/Burgeoning non-profit takes centerstage at campus talent show

Burgeoning non-profit takes centerstage at campus talent show

Thornton embraces a child from Jinja, Uganda. Photo courtesy of Mika Thornton

On Thursday, Nov. 6, Palmer Hall was filled with music and spoken word poetry as up-and-coming charitable organization Tendo Ministries hosted their first talent show.  

According to the group’s mission statement found on their website, “Tendo Ministries stands to connect the children of Uganda with resources of hope, education and abundant life through sustainability projects and by making disciples of all nations.”  

 Admission to the talent show was $1, and founder Mika Thornton, a senior communication studies major and Calera native, said the money raised will go toward supporting children living in an orphanage in Jinja, Uganda.  

Raina Verser took home first place with her original slam poetry pieces “Sunsets for Alex” and “Syllogism.”  

“Honestly, I was nervous the whole time,” said Verser. “I was a nervous wreck in the few days leading up to this, but it feels good to share my love of poetry with other people.”  

Cameron Taylor took second place with a hip-hop dance performance.  

 Other performers included Mackenzie Mccreless, who sang a cover of “House of the Rising Sun,” Caitlin Smith, who sang Journey’s “Don’t Stop Believing,” Lavaun Thompson, who performed a choreographed dance, Marley Hall who sang “Safer” from a musical called “First Date,” and Katie Ozley, who performed original poetry.   

The show was emceed by Jonathan Everheart, a musical theater major from Huntsville, who stated that he believed every performer was very talented.   

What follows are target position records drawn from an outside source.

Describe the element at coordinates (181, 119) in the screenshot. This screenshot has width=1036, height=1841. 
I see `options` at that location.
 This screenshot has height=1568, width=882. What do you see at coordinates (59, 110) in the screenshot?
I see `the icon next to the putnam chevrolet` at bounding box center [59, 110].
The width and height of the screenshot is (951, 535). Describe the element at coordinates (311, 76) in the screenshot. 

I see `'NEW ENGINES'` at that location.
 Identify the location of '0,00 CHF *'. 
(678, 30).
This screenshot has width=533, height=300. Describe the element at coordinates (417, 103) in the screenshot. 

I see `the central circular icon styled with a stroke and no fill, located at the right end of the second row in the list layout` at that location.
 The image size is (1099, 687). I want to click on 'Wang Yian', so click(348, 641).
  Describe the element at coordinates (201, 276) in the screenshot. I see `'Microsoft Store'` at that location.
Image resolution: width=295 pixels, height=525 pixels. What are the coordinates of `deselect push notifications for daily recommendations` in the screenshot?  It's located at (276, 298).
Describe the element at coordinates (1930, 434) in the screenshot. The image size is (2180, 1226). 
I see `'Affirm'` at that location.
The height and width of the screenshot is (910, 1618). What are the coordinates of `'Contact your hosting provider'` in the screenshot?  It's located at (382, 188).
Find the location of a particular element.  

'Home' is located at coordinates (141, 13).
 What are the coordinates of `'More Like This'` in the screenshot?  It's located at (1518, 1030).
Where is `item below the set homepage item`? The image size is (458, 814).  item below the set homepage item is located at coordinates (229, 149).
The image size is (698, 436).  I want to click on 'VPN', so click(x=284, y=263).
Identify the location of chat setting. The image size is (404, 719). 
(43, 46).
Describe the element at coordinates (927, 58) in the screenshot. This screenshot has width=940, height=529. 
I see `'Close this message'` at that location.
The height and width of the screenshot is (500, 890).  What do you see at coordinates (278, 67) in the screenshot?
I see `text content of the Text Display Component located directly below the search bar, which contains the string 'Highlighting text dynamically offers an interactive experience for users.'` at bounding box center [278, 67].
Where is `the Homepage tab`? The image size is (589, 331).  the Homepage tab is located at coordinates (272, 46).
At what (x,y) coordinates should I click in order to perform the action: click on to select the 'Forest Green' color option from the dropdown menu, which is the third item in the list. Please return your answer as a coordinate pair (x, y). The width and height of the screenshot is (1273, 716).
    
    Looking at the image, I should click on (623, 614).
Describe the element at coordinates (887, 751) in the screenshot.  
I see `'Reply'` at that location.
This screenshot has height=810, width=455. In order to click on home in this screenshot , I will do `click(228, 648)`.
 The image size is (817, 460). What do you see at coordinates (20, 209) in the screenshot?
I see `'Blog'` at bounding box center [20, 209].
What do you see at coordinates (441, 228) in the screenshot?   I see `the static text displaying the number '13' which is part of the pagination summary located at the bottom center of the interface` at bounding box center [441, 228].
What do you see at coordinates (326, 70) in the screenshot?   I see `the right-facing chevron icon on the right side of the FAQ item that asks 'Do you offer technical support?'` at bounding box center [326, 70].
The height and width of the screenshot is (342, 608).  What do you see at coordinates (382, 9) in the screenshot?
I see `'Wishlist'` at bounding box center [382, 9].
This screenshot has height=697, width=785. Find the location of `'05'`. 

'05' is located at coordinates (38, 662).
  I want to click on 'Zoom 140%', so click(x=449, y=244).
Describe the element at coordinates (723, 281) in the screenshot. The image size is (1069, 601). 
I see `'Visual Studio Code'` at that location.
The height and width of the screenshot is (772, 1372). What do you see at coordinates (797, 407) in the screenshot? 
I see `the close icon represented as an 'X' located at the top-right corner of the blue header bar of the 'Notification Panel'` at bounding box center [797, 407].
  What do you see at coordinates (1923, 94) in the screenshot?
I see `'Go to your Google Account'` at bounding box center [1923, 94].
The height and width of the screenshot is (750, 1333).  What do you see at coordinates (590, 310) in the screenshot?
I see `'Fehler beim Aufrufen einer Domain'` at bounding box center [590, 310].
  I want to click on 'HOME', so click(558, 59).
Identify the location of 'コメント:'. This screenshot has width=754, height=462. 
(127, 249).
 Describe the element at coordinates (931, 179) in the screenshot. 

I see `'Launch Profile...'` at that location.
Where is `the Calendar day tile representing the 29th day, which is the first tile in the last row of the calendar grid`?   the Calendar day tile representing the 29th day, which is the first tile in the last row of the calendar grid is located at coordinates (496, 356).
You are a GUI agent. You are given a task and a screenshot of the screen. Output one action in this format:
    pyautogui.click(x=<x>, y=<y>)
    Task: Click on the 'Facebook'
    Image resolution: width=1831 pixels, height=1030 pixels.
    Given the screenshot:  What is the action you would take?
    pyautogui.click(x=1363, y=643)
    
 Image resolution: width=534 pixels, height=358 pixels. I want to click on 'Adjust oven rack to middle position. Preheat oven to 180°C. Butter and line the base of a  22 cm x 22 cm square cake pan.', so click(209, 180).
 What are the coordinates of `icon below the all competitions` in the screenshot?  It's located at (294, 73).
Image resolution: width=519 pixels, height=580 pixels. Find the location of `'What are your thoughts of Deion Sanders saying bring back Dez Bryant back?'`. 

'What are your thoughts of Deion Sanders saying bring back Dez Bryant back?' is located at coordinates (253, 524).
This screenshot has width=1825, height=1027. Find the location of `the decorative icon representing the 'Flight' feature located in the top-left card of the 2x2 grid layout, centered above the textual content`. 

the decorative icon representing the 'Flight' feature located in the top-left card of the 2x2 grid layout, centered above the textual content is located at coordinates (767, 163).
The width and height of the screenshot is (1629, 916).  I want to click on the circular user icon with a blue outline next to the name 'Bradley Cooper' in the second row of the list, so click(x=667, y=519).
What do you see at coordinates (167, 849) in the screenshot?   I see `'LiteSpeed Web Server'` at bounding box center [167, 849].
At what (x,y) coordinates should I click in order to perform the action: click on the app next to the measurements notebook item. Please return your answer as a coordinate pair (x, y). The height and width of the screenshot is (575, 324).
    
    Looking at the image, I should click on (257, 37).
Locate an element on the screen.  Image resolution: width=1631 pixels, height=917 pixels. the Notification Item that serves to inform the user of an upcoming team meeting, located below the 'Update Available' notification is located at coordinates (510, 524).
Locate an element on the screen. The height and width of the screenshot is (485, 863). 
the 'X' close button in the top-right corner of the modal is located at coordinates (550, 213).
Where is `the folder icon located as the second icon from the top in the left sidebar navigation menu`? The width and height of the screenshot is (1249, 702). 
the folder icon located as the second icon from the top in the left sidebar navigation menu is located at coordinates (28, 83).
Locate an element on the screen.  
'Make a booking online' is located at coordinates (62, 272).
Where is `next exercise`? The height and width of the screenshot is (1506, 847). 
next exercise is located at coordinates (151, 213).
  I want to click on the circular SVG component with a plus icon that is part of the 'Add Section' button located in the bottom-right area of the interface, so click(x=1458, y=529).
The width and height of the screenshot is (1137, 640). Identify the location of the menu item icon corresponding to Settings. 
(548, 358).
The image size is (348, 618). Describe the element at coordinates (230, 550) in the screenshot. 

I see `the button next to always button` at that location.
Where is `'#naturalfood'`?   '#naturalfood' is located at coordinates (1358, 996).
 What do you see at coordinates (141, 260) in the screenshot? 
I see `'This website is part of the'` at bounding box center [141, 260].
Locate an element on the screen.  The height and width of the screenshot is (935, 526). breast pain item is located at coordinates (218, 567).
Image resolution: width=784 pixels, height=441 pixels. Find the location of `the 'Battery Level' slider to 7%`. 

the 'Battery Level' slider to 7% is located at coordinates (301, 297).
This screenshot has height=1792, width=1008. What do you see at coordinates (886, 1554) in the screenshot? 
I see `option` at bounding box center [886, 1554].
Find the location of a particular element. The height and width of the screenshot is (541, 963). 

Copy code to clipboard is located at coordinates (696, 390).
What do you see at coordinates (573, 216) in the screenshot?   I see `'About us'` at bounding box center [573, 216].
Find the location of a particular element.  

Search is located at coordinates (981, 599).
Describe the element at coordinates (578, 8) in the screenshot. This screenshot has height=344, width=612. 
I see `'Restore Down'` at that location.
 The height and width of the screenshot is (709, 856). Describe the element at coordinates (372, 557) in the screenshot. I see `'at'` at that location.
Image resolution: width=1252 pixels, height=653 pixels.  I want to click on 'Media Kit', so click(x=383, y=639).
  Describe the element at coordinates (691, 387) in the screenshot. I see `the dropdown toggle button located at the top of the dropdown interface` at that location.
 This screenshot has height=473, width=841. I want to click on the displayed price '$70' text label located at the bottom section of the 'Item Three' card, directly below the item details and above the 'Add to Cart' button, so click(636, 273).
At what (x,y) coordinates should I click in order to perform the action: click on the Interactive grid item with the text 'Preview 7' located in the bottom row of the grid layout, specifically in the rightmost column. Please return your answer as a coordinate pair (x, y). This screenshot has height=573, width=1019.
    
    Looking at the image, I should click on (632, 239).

 “It should have all been a tie,” said Everheart.  

Thornton founded Tendo Ministries in December of 2017, following a 10-week mission trip that she described as both humbling and inspiring.  

“There is a little girl in Uganda that I met about two years ago who inspired the entire organization, and her name is Tendo,” said Thornton. “I had the opportunity to meet and get to know people from local villages, so I wasn’t just working in [industrialized] areas. That’s how I met Tendo. She was living in a mud hut in a village deep in Jinja.” 

The talent show garnered approximately $50 of funding, which the organization intends to put toward the construction of a chicken coop in Jinja, just one part of a five-year sustainability plan. 

According to Thornton, not only will raising chickens provide the Jinja residents with food, but also jumpstart the town’s contributions to the local economy and give the children the opportunity to learn a lifelong skill.  

Independent from the talent show, Tendo Ministries also received a game-changing donation of $800 from Pates Chapel Baptist Church.  

Currently a pre-non-profit organization, Tendo Ministries anticipates receiving its official designation in March 2019.